## Material provided

======

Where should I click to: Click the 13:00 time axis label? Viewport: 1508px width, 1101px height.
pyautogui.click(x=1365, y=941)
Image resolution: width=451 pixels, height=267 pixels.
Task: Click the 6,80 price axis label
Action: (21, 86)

======

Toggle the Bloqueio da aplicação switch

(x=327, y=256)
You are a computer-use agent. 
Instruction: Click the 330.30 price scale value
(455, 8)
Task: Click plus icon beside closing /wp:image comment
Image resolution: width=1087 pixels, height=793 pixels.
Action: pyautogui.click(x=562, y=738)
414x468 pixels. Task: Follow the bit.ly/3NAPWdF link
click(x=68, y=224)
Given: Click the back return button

======

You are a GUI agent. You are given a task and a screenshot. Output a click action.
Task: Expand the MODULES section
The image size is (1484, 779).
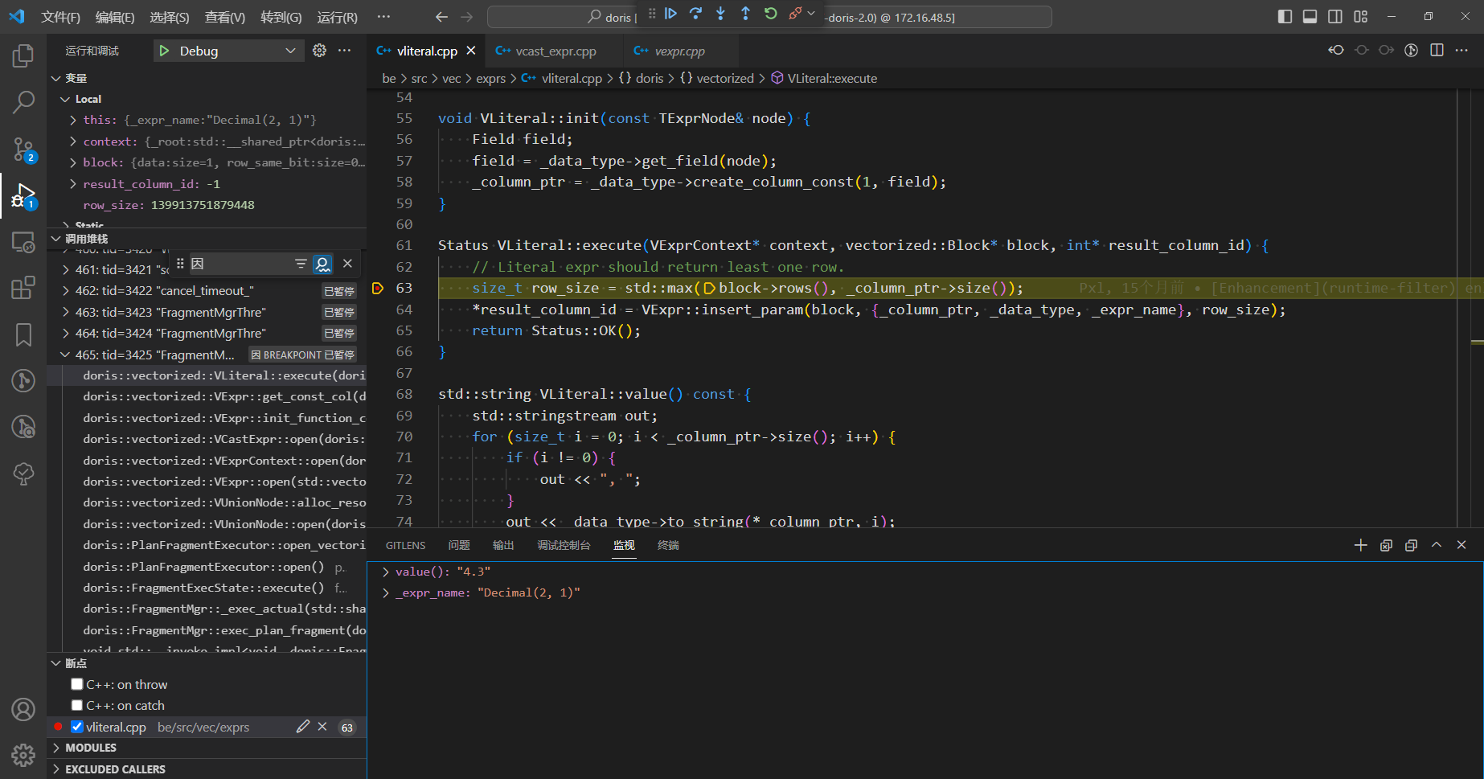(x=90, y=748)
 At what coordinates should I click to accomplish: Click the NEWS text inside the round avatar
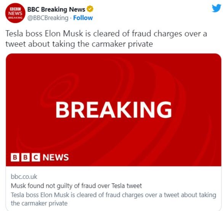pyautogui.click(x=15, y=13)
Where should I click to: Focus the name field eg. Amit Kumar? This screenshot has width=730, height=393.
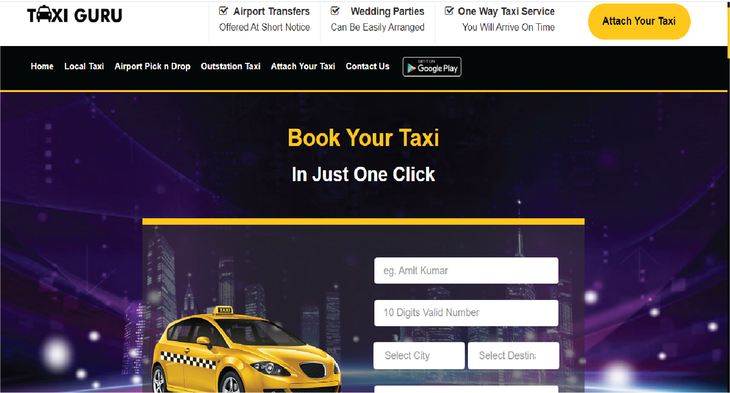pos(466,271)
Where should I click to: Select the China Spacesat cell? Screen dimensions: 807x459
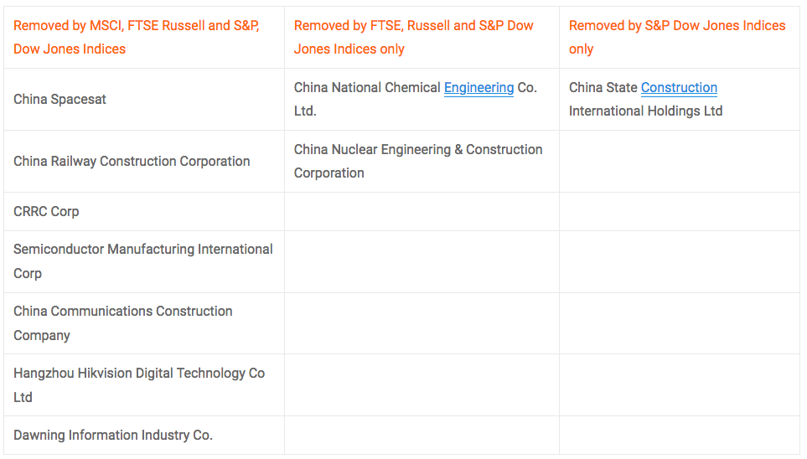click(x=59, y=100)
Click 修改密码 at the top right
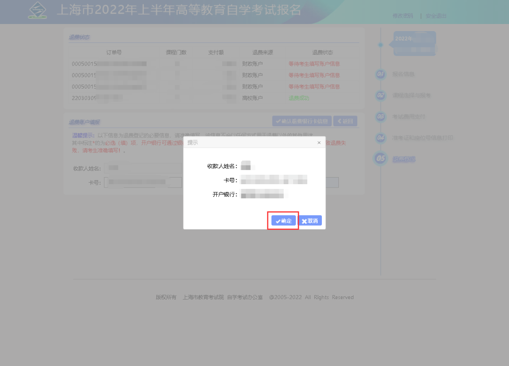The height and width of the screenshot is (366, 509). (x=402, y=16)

======

## Problem
Copy out every line of the data where the word "agent" occurs.

## Output
You are a computer-use agent. 
You are a GUI agent. You are given a task and a screenshot. Output a click action.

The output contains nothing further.